*** EXERCISE PASSAGE ***
Of course, it must be admitted that the UK has handled the issue of restive parts of the country far better than Spain has. Madrid is adamant about not going forward with a Scottish-style independence referendum in Catalonia, and several Catalan nationalists have been imprisoned. Even those Spanish citizens seeking an independent Catalonia need to be treated with the respect shown to those of divergent views in a democracy, rather than be placed in prison. Whether it be in Spain, Germany, Italy or France, the absence of a migration policy within the EU that deals with its external borders has resulted in waves of migration illegally landing up on the shores of several European countries. As India has discovered in the case of the millions of illegal migrants it has long hosted from some neighbouring countries, sending back even a few thousand of the millions who have arrived is a monumental task. The UK is discovering that as well, now that the hastily-contrived Rwanda option has been deemed illegal by the courts.
*** End of EXERCISE PASSAGE ***
*** DATA BLOCK ***
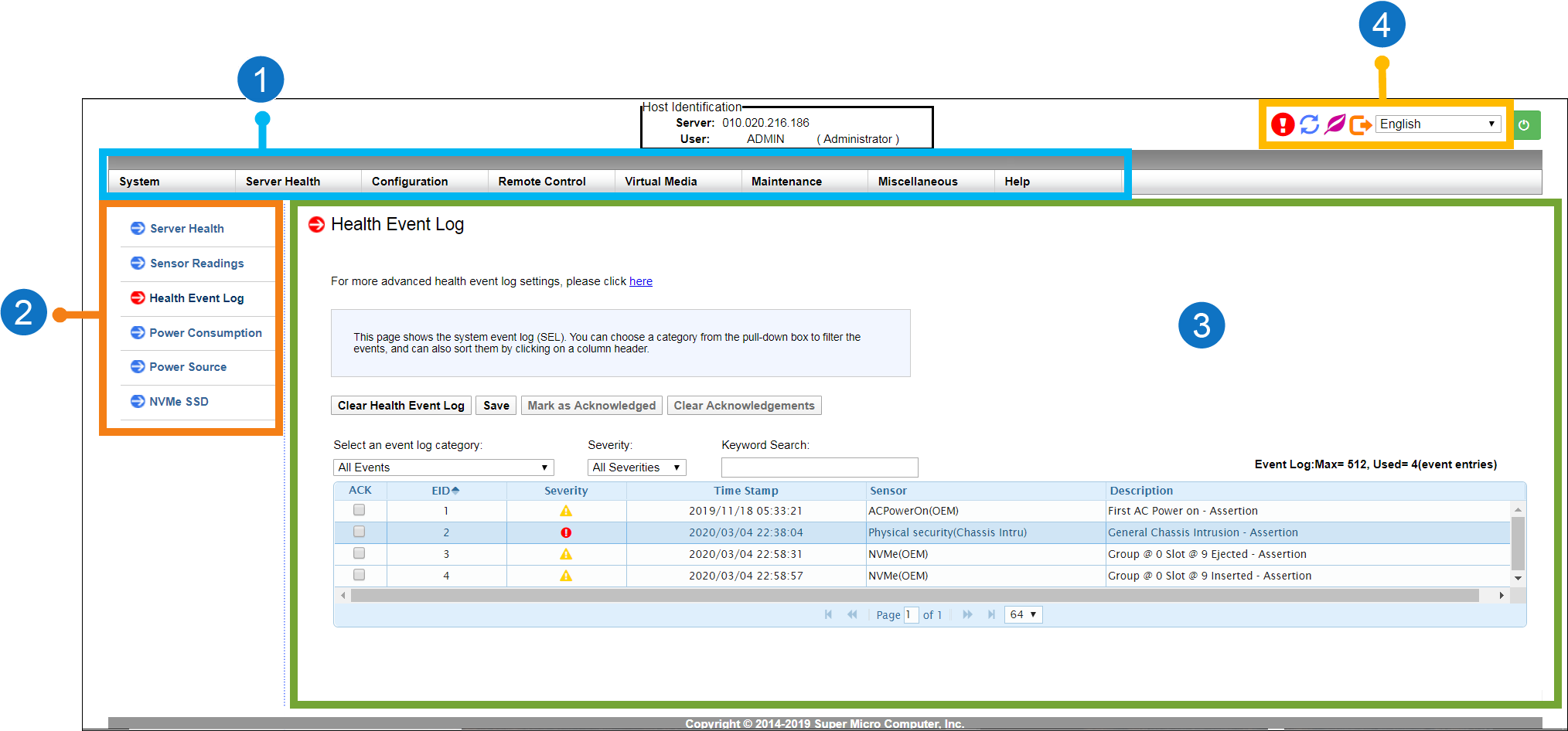
Task: Open the Maintenance menu
Action: [786, 182]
*** End of DATA BLOCK ***
▶ _PROBLEMS TO WORK ON_:
• A. Translate this sentence from the commentary on Catalonia and migration into Spanish: "Madrid is adamant about not going forward with a Scottish-style independence referendum in Catalonia, and several Catalan nationalists have been imprisoned."
• B. Pick up the commentary on Catalonia and migration after its final sentence and keep writing it.
The data has nothing to do with the commentary on Catalonia and migration.

▶ _RESULTS_:
• A. Madrid se mantiene firme en no seguir adelante con un referéndum de independencia al estilo escocés en Cataluña, y varios nacionalistas catalanes han sido encarcelados.

• B.
Unfortunately, within the post-2011 migrant communities in Europe, those holding leadership positions are reluctant to facilitate the dissemination of modern education within the younger segments of the population, leading to a disconnect between what they actually study and what they need to study in order to do gainful work in the country they have moved into. Most of the leaders are themselves unconfident of being able to absorb modern learning, hence their resistance to such being made available to the rest. The consequence is the ghettoisation and the other-isation of migrants, repeatedly leading to conflagrations such as what Paris or Marseille have recently been witnessing. While diversity is a plus and should be celebrated, yet there ought simultaneously to be a common core of attitudes that unite the different strands of the population and prevent them from flying off in diverse directions. The common civilisational DNA in the Subcontinent was termed “Indutva” by this columnist in the 1990s. Denial of this fact was the prime mover behind the “Two Nation” theory that was used to justify the vivisection of India in 1947.

It is the responsibility of educators and historians to ensure that awareness of the common core of belief in the unity of the nation is within every citizen, so that those who act as though there are not just “two nations” but multiple nations within a country fail to shake the stability of the country. Which is why the entire and not just the relatively recent history of India needs to be learnt from school onwards, so that the full tapestry of the civilisation of the world’s most populous democracy is admired, understood and experienced. The present tensions and societal dynamics in the EU, an entity that refused to adopt a policy in the 1990s that prioritised talent wherever it came from and instead sought to erect geographic and ethnic barriers to entry irrespective of capability, is becoming a cautionary tale to the rest of the world.